Stored items from a collection:

• • •

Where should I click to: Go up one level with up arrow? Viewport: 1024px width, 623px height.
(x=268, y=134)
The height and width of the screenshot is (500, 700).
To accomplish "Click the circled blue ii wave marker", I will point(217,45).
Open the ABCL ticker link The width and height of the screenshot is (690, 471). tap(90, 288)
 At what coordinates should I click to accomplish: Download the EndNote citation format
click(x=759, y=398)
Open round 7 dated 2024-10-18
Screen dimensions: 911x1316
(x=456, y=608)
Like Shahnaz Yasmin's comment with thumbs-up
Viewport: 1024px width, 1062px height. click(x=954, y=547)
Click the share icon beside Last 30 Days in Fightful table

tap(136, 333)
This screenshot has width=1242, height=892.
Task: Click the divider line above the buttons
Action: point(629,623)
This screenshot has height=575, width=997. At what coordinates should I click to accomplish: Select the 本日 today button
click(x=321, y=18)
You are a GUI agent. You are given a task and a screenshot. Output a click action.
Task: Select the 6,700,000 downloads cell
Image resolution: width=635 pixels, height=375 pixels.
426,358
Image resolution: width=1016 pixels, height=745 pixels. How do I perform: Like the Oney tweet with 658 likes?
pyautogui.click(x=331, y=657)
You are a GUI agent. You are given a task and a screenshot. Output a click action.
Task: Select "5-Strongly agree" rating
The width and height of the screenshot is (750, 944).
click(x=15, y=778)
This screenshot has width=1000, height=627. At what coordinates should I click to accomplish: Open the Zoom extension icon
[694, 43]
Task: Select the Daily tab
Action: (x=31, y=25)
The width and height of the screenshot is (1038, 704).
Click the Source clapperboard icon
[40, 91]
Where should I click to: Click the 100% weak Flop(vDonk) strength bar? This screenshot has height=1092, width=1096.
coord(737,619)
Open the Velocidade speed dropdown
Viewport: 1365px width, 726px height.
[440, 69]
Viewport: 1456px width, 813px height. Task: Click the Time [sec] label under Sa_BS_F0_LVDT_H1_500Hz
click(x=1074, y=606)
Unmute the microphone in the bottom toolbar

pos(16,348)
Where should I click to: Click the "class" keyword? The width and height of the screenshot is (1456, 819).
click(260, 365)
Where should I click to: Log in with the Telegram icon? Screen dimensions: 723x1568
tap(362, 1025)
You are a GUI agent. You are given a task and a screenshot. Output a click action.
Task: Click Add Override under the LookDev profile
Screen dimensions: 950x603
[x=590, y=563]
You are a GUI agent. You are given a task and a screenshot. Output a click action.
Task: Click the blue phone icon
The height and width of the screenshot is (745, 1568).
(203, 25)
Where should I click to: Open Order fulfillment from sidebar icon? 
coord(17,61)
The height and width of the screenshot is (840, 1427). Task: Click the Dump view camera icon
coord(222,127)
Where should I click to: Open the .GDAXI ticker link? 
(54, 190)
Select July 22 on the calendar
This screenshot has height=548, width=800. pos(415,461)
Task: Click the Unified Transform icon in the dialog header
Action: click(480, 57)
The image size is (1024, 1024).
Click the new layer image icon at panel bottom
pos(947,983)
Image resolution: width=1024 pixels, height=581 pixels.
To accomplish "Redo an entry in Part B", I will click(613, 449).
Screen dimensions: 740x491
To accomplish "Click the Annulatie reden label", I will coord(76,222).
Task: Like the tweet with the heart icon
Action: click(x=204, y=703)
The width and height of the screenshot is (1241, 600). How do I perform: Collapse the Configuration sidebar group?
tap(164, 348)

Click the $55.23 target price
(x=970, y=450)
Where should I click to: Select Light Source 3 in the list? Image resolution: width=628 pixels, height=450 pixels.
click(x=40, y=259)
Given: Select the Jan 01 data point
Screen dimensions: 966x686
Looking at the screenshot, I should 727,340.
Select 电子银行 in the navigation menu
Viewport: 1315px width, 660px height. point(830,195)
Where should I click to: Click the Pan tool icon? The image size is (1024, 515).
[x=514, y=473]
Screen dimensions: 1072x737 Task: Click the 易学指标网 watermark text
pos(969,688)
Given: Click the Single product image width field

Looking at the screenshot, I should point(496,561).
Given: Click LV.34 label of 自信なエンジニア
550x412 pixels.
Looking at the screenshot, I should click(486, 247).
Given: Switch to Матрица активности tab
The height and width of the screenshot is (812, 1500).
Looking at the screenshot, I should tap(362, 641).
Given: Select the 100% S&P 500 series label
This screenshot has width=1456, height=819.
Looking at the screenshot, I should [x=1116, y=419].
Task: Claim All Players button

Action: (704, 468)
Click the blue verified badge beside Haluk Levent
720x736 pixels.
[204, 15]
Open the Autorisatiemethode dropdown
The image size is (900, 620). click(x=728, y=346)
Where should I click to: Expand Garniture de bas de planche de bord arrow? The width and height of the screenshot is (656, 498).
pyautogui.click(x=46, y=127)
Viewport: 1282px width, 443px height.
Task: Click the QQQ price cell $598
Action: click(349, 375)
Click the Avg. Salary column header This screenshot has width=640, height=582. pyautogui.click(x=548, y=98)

• • •

Take the line that contains "Click the blue verified" and each line after it down to the last of the records, and retype them exactly; add nothing else.

* **Solution to the exercise**
Click the blue verified badge beside Haluk Levent
720x736 pixels.
[204, 15]
Open the Autorisatiemethode dropdown
The image size is (900, 620). click(x=728, y=346)
Where should I click to: Expand Garniture de bas de planche de bord arrow? The width and height of the screenshot is (656, 498).
pyautogui.click(x=46, y=127)
Viewport: 1282px width, 443px height.
Task: Click the QQQ price cell $598
Action: click(349, 375)
Click the Avg. Salary column header This screenshot has width=640, height=582. pyautogui.click(x=548, y=98)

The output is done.